UE: l’autre budget en discussion edit

Présentée à la mi-juillet par la Commission européenne comme « un budget ambitieux au service d’une Europe plus forte », la proposition de cadre financier pluriannuel (CFP) 2028-2034 est-elle à la hauteur des besoins d’une Union européenne confrontée aux multiples défis de la transition climatique, du réarmement et d’investissements de compétitivité, qui s’ajoutent aux dépenses actuelles, notamment celles de la politiques agricole commune (PAC) et de la cohésion, sans compter le service de la dette découlant du remboursement du plan de relance ?
Les rapports Letta et Draghi ont mis en évidence la nécessité d’accroître fortement les investissements (800 milliards d’€). Si on peut toujours prétendre mobiliser le secteur privé, ces nouvelles priorités impliquent inévitablement le secteur public et notamment le budget européen. Par ailleurs, la gravité de la situation internationale se traduit par des besoins nouveaux de grande ampleur, notamment pour la défense, dont la promesse faite lors de la dernières réunion OTAN d’élever les dépenses militaires jusqu’à 3.5% du PIB, qui impactent aussi le budget européen, même si l’UE n’a pas de compétence dans ce domaine.
En dépit de sa croissance, car le CFP 2028-2034 propose une augmentation en termes réels de plus de 40% par rapport au précédent, le montant global de ce budget reste bien modeste : 1,26% du PNB de l’UE en moyenne de 2028 à 2034 (2000 milliards sur sept ans). Certes, la Commission est allée au maximum de ses prérogatives, mais l’ambition affichée est-elle à la hauteur des défis et des menaces qui se sont récemment multipliés ? Est-il possible de faire face à toutes ces obligations en restant sous ce plafond jusqu’en 2034? Pour de nombreux experts, le seuil de crédibilité du budget européen serait bien plus élevé, à 3 ou même à 4% du PIB.
L’insuffisance des recettes
Actuellement (2025), les États membres le financent à travers une contribution basée sur leur revenu national brut (RNB, pour 64%) et une contribution TVA (pour 16%). Seulement 19% des recettes sont des ressources propres, provenant des droits de douane (14%) et d’une contribution fondée sur les déchets de plastiques non recyclés (5%). Mais ces nouvelles recettes sont en partie hypothétiques, comme l’indique la Cour des Comptes européenne.

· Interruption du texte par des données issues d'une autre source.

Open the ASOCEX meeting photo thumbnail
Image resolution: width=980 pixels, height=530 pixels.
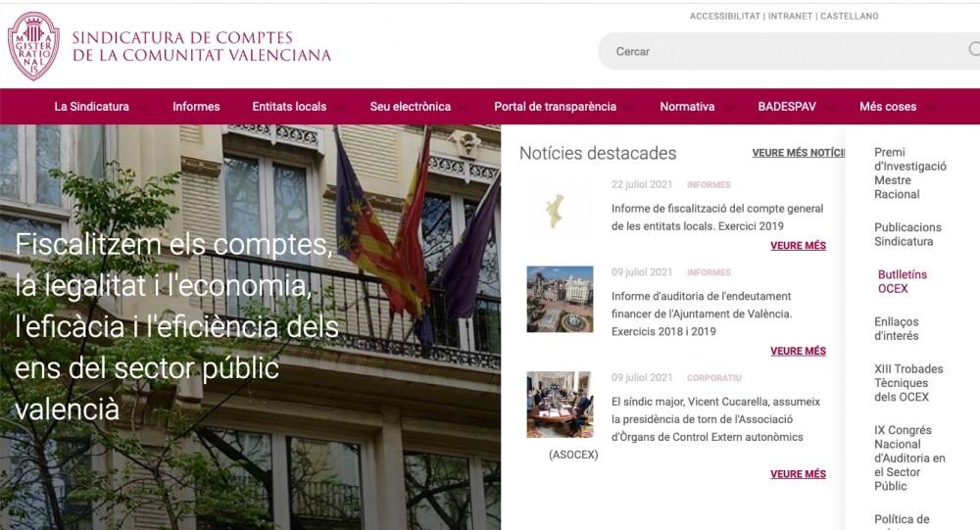click(560, 404)

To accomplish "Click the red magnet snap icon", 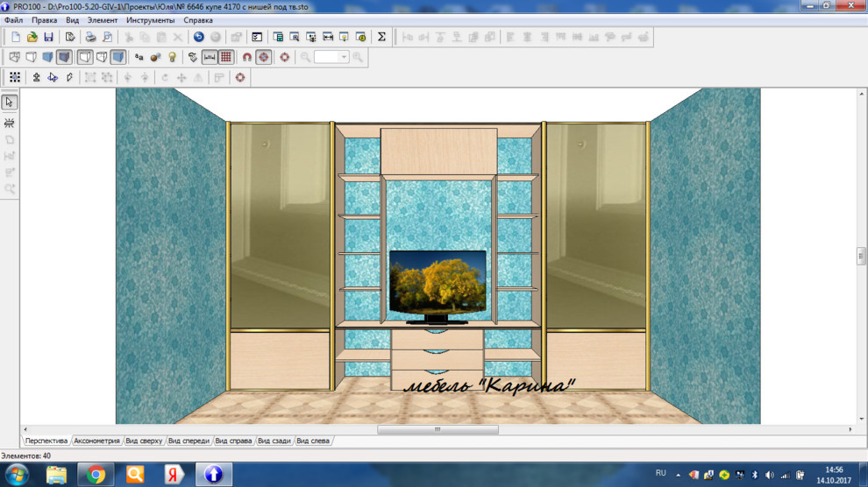I will tap(247, 57).
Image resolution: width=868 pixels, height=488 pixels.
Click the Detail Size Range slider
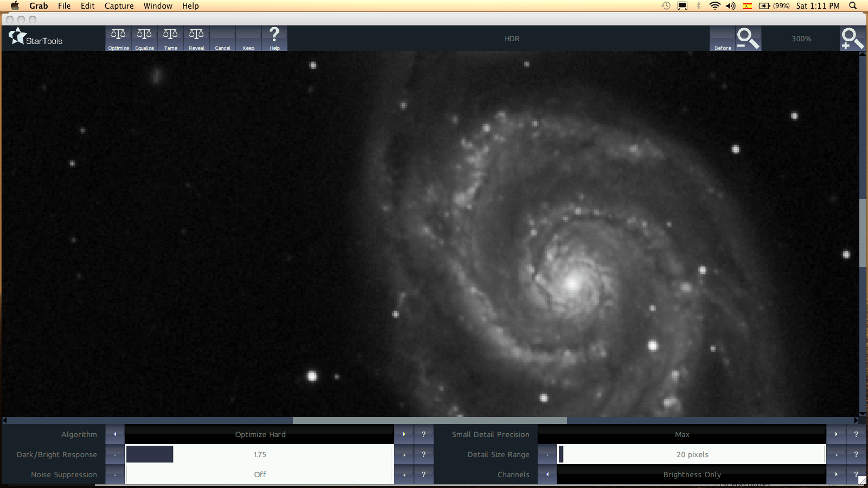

Les pays « frugaux » prétendent que l’Europe ne doit pas recevoir davantage : ils s’opposent à la fois à l’accroissement des recettes et au recours à l’emprunt tel qu’il a été pratiqué dans le plan de relance. Dans plusieurs pays, dont la France, les populistes font même campagne pour une réduction des contributions nationales. Par ailleurs, l’augmentation des transferts en provenance des budgets nationaux n’est pas à la portée de tous. Certains pays, dont l’Allemagne qui a aboli le « frein à la dette » peuvent le faire, mais beaucoup d’autres, comme la France, sont au plafond de leur pression fiscale et de leur capacité d’endettement. Même si on trouve un peu de marge en « dépensant mieux », un slogan régulièrement invoqué par les partisans de l’austérité budgétaire, on ne pourra pas aller très loin dans cette direction. À moins de se lancer dans un endettement massif, si on estime nécessaire une forte croissance du budget européen, il faut lui trouver de nouvelles ressources, indépendamment des budgets nationaux.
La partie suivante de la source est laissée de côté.